Des accusions tous azimuts de violations des droits de l’Homme, le conflit dans le Nord du Mali n’a pas encore fini de révéler tous ses secrets. Peut-être, c’est le temps de situer les responsabilités ?

Dans le Nord du Mali tout au long de la crise, des ONG dénoncent des crimes commis par les Forces armées maliennes (FAMa). Du coup, certains vont jusqu’à mettre en doute la capacité des forces régulières à assurer toute perspective d’unité du territoire. Depuis quelques jours, la donne a considérablement changé et ce sont surtout des nouveaux alliés de la force française qui sont indexés de violations des droits de l’Homme. 
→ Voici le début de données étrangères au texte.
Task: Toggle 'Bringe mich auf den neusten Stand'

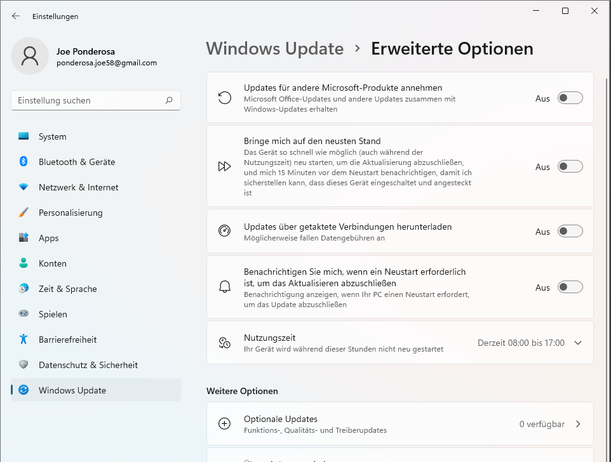Action: 570,167
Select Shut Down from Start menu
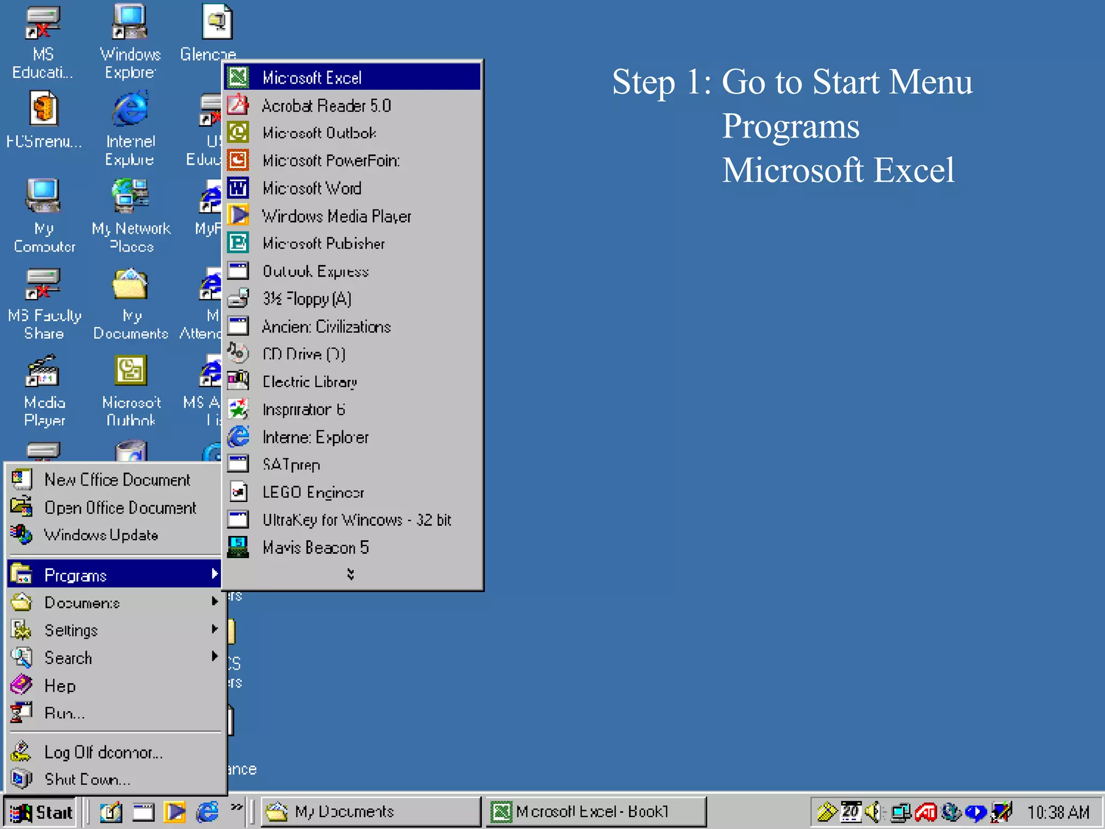This screenshot has height=829, width=1105. point(86,779)
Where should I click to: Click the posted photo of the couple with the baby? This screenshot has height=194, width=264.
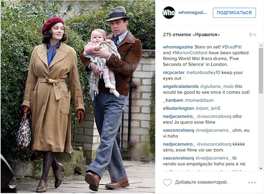pyautogui.click(x=78, y=97)
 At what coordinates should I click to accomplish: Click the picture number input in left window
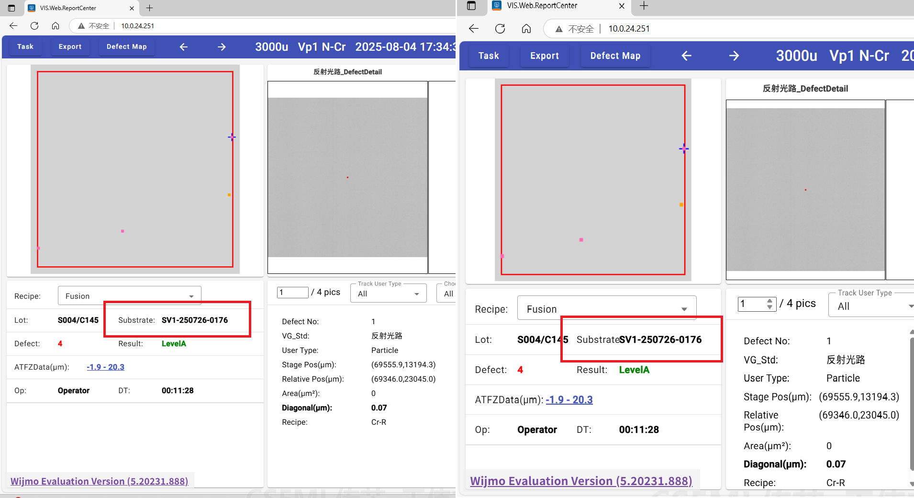[x=292, y=292]
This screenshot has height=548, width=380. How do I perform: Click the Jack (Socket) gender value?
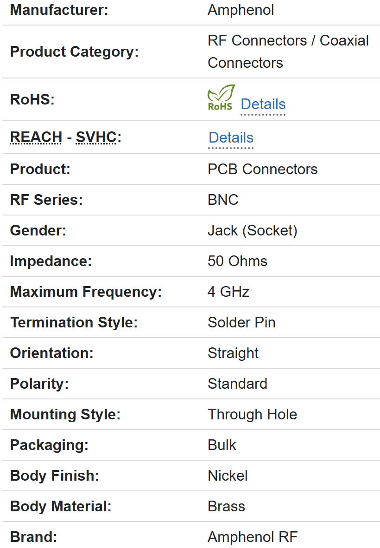[x=252, y=230]
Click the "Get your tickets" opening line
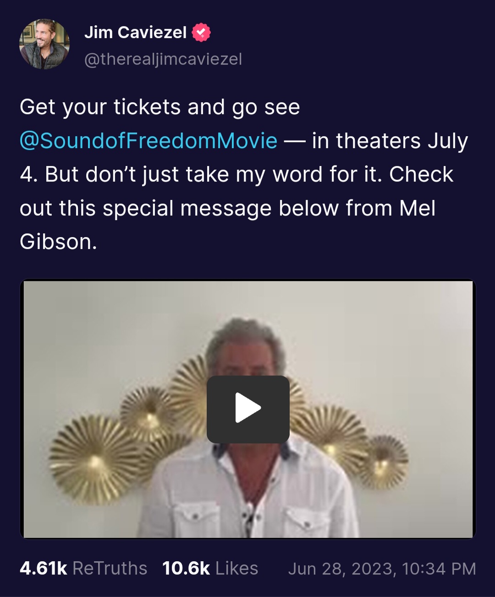 click(160, 107)
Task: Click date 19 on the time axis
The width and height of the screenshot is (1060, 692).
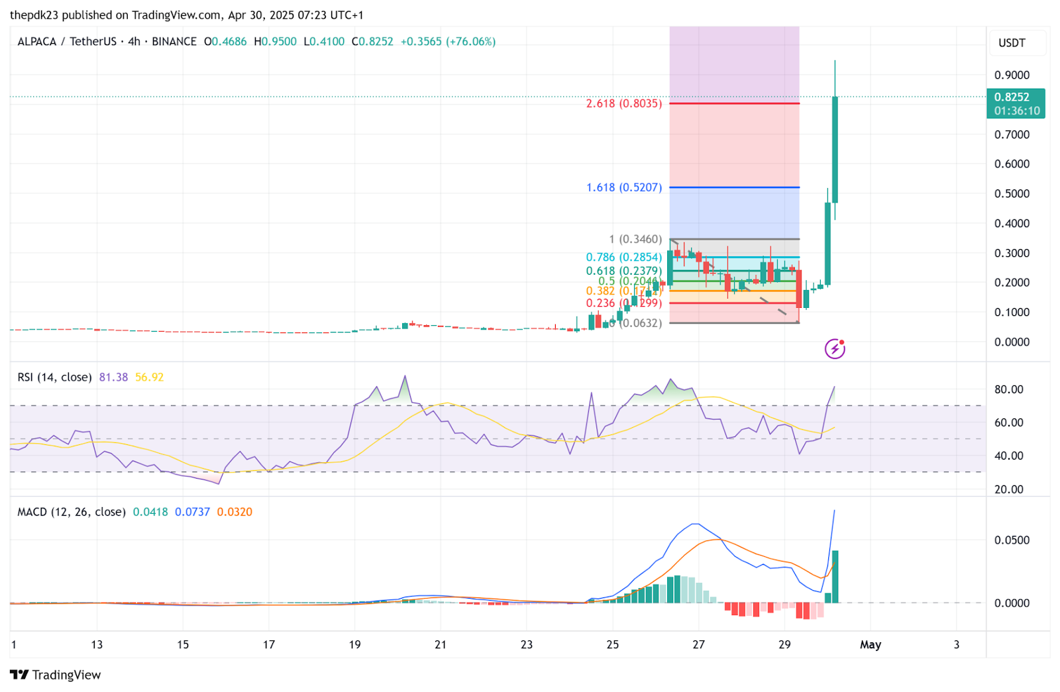Action: point(354,644)
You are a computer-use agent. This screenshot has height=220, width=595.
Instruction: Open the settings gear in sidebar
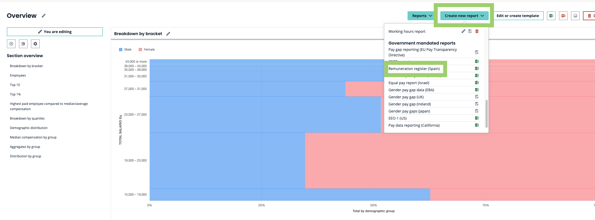(35, 44)
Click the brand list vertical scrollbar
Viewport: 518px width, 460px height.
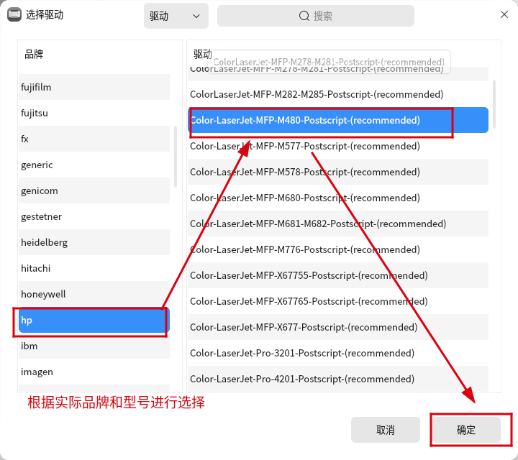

Selon les membres de la communauté peule, très présente dans la région, Moussa et Gamou se servent de leur proximité avec Barkhane pour régler de vieux comptes. Des contentieux opposent depuis des décennies les Peuls et les Daoussak, qui vivent de l’élevage, autour de la question du partage des pâturages et des points d’eau.
"Au nom de la lutte antiterroriste, le MSA et le Gatia traquent les Peuls, même les civils, les violentent, les pillent, les attachent, les tuent. Ils tirent sur des réservoirs d’eau. Tous les matins, je reçois des alertes, affirme le président du Ganda Izo Mohamed Attaïb Sidibé. On pousse les Peuls à rejoindre les terroristes !"

Un observateur français abonde : "Quand il y a des bavures, la réaction des Peuls, c’est de se dire ‘si nos ennemis locaux sont alliés avec la France, on va aller chercher nous-mêmes un sponsor à la hauteur’". Certains vont grossir les rangs de l’Etat islamique, par réflexe communautaire davantage que par conviction. D’autres fuient la zone : des déplacements massifs de populations peules ont été rapportés par les ONG.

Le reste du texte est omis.